Are NHS Hospital Waiting Times Getting Better Where You Live?
Health

Are NHS Hospital Waiting Times Getting Better Where You Live?

The UK government has set ambitious targets to cut NHS waiting times. Find out how your local hospital is performing and what the milestones mean for patients.

By Rick Bana3 min read

Tracking NHS Waiting Times Across England

Every NHS hospital trust in England is under pressure to reduce patient waiting times for planned procedures, as cutting elective treatment backlogs has become one of the government's top healthcare priorities for this parliamentary term.

An interactive tracking tool now allows patients to search by postcode and see whether waiting lists at their nearest hospital are improving — offering a clearer picture of how local NHS services are performing against national benchmarks.

What Are the Current NHS Waiting Time Targets?

The government set an interim milestone requiring at least 65% of patients to wait no longer than 18 weeks for elective treatment by the end of March 2026. Official data expected to be published in May will confirm whether this benchmark was achieved.

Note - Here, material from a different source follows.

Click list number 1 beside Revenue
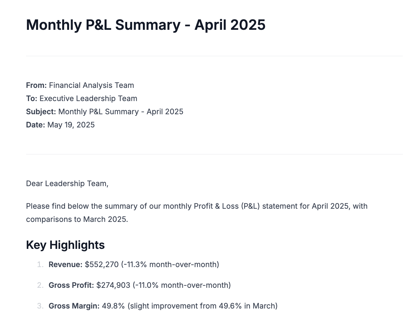The image size is (417, 317). click(40, 265)
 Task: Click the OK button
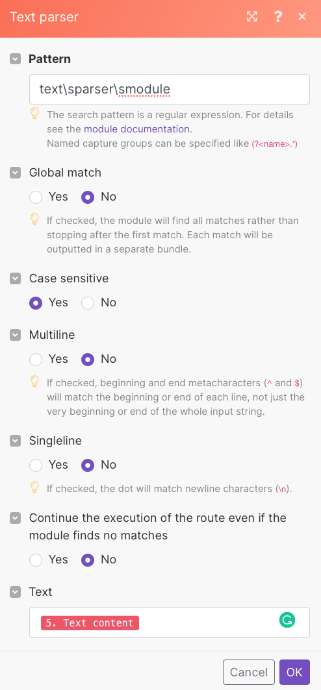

Each NHS trust was individually required to either reach a 60% performance rate or improve its November 2024 figures by five percentage points — whichever represented the higher bar.

This interim goal is part of a broader, longer-term ambition: achieving a 92% rate of patients treated within 18 weeks by July 2029.

How the Data Was Analysed

BBC Verify's analysis focused on NHS trusts in England that had a minimum of 5,000 patients on elective waiting lists as of November 2024. Only trusts meeting this threshold were included to ensure statistical reliability.

Waiting Time Targets Across the UK

It is important to note that waiting time targets differ significantly across the four nations of the United Kingdom. The interim March targets set by the UK government apply specifically to England and do not extend to Wales, Scotland, or Northern Ireland.

Wales

The Welsh target requires 95% of patients to receive treatment within 26 weeks of referral.

Northern Ireland

In Northern Ireland, the benchmark is for 55% of patients to wait no longer than 13 weeks for day case or inpatient treatment.

Scotland

Scotland's stated goal is for 90% of patients to be treated within 18 weeks of referral. However, Public Health Scotland has ceased publishing data on this specific target. As a result, the tracker uses figures measuring the percentage of Scottish patients waiting less than 12 weeks for inpatient or day case treatment.

Why These Targets Matter for Patients

Long waiting lists have been one of the most pressing challenges facing the NHS in the post-pandemic era. For patients awaiting procedures ranging from orthopaedic surgery to diagnostic tests, the length of their wait can have a direct impact on quality of life and health outcomes.

By publishing trust-level performance data in an accessible format, initiatives like this tracker help hold healthcare providers accountable and empower patients with transparent information about local services.